Collected data entries:

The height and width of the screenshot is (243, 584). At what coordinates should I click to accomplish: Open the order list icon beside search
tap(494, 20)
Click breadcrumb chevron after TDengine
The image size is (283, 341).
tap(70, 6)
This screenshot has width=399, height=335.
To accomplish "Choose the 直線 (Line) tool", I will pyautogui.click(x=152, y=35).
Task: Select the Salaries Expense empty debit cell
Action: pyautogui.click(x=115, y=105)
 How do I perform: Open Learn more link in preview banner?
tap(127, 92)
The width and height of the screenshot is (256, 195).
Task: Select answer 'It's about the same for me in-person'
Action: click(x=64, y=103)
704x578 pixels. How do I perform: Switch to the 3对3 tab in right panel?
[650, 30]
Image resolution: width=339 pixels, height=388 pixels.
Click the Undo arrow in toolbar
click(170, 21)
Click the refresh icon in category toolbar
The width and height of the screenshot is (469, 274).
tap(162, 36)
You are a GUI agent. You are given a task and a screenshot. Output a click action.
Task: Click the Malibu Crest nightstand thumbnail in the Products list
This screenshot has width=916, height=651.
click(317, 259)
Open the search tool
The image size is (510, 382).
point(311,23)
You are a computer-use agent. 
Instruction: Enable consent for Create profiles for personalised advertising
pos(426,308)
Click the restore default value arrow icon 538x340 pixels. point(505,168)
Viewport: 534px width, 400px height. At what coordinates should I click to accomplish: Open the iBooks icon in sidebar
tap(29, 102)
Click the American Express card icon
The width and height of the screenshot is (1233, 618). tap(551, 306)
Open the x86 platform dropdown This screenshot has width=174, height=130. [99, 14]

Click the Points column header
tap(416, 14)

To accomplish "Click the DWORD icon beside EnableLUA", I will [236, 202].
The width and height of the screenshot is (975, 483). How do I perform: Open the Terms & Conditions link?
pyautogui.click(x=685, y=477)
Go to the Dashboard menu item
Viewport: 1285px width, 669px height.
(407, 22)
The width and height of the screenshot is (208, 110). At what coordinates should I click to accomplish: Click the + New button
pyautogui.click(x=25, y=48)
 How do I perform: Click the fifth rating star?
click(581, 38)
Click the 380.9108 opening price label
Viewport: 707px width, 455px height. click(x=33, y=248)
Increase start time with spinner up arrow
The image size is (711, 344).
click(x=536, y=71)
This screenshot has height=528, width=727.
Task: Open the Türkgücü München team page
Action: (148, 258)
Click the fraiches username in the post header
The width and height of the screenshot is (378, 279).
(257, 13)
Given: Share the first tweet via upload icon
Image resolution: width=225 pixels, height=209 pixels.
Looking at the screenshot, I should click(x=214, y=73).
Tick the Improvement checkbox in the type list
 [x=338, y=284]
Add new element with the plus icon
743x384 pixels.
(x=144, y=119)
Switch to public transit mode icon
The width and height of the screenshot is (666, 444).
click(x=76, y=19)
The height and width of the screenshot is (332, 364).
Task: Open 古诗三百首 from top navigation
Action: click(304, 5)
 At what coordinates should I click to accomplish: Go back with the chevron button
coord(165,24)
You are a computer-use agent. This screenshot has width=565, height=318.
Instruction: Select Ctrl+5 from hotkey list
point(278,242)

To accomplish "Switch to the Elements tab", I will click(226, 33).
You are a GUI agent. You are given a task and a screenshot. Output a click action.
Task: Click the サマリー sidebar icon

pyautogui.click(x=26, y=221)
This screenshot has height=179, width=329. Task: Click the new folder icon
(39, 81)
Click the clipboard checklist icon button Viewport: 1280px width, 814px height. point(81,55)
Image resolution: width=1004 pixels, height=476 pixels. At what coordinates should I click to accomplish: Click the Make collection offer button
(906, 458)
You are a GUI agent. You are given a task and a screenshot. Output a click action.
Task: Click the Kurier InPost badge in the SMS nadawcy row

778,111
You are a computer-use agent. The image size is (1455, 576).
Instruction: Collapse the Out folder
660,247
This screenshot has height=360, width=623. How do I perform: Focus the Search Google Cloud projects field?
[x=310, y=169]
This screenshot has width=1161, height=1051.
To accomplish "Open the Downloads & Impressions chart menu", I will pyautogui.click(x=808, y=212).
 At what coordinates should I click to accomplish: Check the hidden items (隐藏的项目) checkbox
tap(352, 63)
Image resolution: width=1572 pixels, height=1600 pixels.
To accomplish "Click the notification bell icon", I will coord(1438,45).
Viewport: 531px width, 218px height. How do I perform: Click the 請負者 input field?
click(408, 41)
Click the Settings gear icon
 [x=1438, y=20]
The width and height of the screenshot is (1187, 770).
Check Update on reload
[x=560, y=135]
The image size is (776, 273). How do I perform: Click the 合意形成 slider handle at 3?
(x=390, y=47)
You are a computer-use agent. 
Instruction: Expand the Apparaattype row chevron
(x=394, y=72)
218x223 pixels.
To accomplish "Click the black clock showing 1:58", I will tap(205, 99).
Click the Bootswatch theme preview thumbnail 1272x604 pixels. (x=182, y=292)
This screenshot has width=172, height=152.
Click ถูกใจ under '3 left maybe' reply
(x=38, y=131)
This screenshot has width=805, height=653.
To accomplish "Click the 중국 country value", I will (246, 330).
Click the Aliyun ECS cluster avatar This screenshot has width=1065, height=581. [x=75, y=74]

DIRECTIONS: Repeat each line above exactly as it stands.

WRITTEN ANSWER:
The height and width of the screenshot is (243, 584). At what coordinates should I click to accomplish: Open the order list icon beside search
tap(494, 20)
Click breadcrumb chevron after TDengine
The image size is (283, 341).
tap(70, 6)
This screenshot has width=399, height=335.
To accomplish "Choose the 直線 (Line) tool", I will pyautogui.click(x=152, y=35).
Task: Select the Salaries Expense empty debit cell
Action: pyautogui.click(x=115, y=105)
 How do I perform: Open Learn more link in preview banner?
tap(127, 92)
The width and height of the screenshot is (256, 195).
Task: Select answer 'It's about the same for me in-person'
Action: click(x=64, y=103)
704x578 pixels. How do I perform: Switch to the 3对3 tab in right panel?
[650, 30]
Image resolution: width=339 pixels, height=388 pixels.
Click the Undo arrow in toolbar
click(170, 21)
Click the refresh icon in category toolbar
The width and height of the screenshot is (469, 274).
tap(162, 36)
You are a GUI agent. You are given a task and a screenshot. Output a click action.
Task: Click the Malibu Crest nightstand thumbnail in the Products list
This screenshot has width=916, height=651.
click(317, 259)
Open the search tool
The image size is (510, 382).
point(311,23)
You are a computer-use agent. 
Instruction: Enable consent for Create profiles for personalised advertising
pos(426,308)
Click the restore default value arrow icon 538x340 pixels. point(505,168)
Viewport: 534px width, 400px height. At what coordinates should I click to accomplish: Open the iBooks icon in sidebar
tap(29, 102)
Click the American Express card icon
The width and height of the screenshot is (1233, 618). tap(551, 306)
Open the x86 platform dropdown This screenshot has width=174, height=130. [99, 14]

Click the Points column header
tap(416, 14)

To accomplish "Click the DWORD icon beside EnableLUA", I will [236, 202].
The width and height of the screenshot is (975, 483). How do I perform: Open the Terms & Conditions link?
pyautogui.click(x=685, y=477)
Go to the Dashboard menu item
Viewport: 1285px width, 669px height.
(407, 22)
The width and height of the screenshot is (208, 110). At what coordinates should I click to accomplish: Click the + New button
pyautogui.click(x=25, y=48)
 How do I perform: Click the fifth rating star?
click(581, 38)
Click the 380.9108 opening price label
Viewport: 707px width, 455px height. click(x=33, y=248)
Increase start time with spinner up arrow
The image size is (711, 344).
click(x=536, y=71)
This screenshot has height=528, width=727.
Task: Open the Türkgücü München team page
Action: (148, 258)
Click the fraiches username in the post header
The width and height of the screenshot is (378, 279).
(257, 13)
Given: Share the first tweet via upload icon
Image resolution: width=225 pixels, height=209 pixels.
Looking at the screenshot, I should click(x=214, y=73).
Tick the Improvement checkbox in the type list
 [x=338, y=284]
Add new element with the plus icon
743x384 pixels.
(x=144, y=119)
Switch to public transit mode icon
The width and height of the screenshot is (666, 444).
click(x=76, y=19)
The height and width of the screenshot is (332, 364).
Task: Open 古诗三百首 from top navigation
Action: click(304, 5)
 At what coordinates should I click to accomplish: Go back with the chevron button
coord(165,24)
You are a computer-use agent. This screenshot has width=565, height=318.
Instruction: Select Ctrl+5 from hotkey list
point(278,242)

To accomplish "Switch to the Elements tab", I will click(226, 33).
You are a GUI agent. You are given a task and a screenshot. Output a click action.
Task: Click the サマリー sidebar icon

pyautogui.click(x=26, y=221)
This screenshot has height=179, width=329. Task: Click the new folder icon
(39, 81)
Click the clipboard checklist icon button Viewport: 1280px width, 814px height. point(81,55)
Image resolution: width=1004 pixels, height=476 pixels. At what coordinates should I click to accomplish: Click the Make collection offer button
(906, 458)
You are a GUI agent. You are given a task and a screenshot. Output a click action.
Task: Click the Kurier InPost badge in the SMS nadawcy row

778,111
You are a computer-use agent. The image size is (1455, 576).
Instruction: Collapse the Out folder
660,247
This screenshot has height=360, width=623. How do I perform: Focus the Search Google Cloud projects field?
[x=310, y=169]
This screenshot has width=1161, height=1051.
To accomplish "Open the Downloads & Impressions chart menu", I will pyautogui.click(x=808, y=212).
 At what coordinates should I click to accomplish: Check the hidden items (隐藏的项目) checkbox
tap(352, 63)
Image resolution: width=1572 pixels, height=1600 pixels.
To accomplish "Click the notification bell icon", I will coord(1438,45).
Viewport: 531px width, 218px height. How do I perform: Click the 請負者 input field?
click(408, 41)
Click the Settings gear icon
 [x=1438, y=20]
The width and height of the screenshot is (1187, 770).
Check Update on reload
[x=560, y=135]
The image size is (776, 273). How do I perform: Click the 合意形成 slider handle at 3?
(x=390, y=47)
You are a computer-use agent. 
Instruction: Expand the Apparaattype row chevron
(x=394, y=72)
218x223 pixels.
To accomplish "Click the black clock showing 1:58", I will tap(205, 99).
Click the Bootswatch theme preview thumbnail 1272x604 pixels. (x=182, y=292)
This screenshot has width=172, height=152.
Click ถูกใจ under '3 left maybe' reply
(x=38, y=131)
This screenshot has width=805, height=653.
To accomplish "Click the 중국 country value", I will (246, 330).
Click the Aliyun ECS cluster avatar This screenshot has width=1065, height=581. [x=75, y=74]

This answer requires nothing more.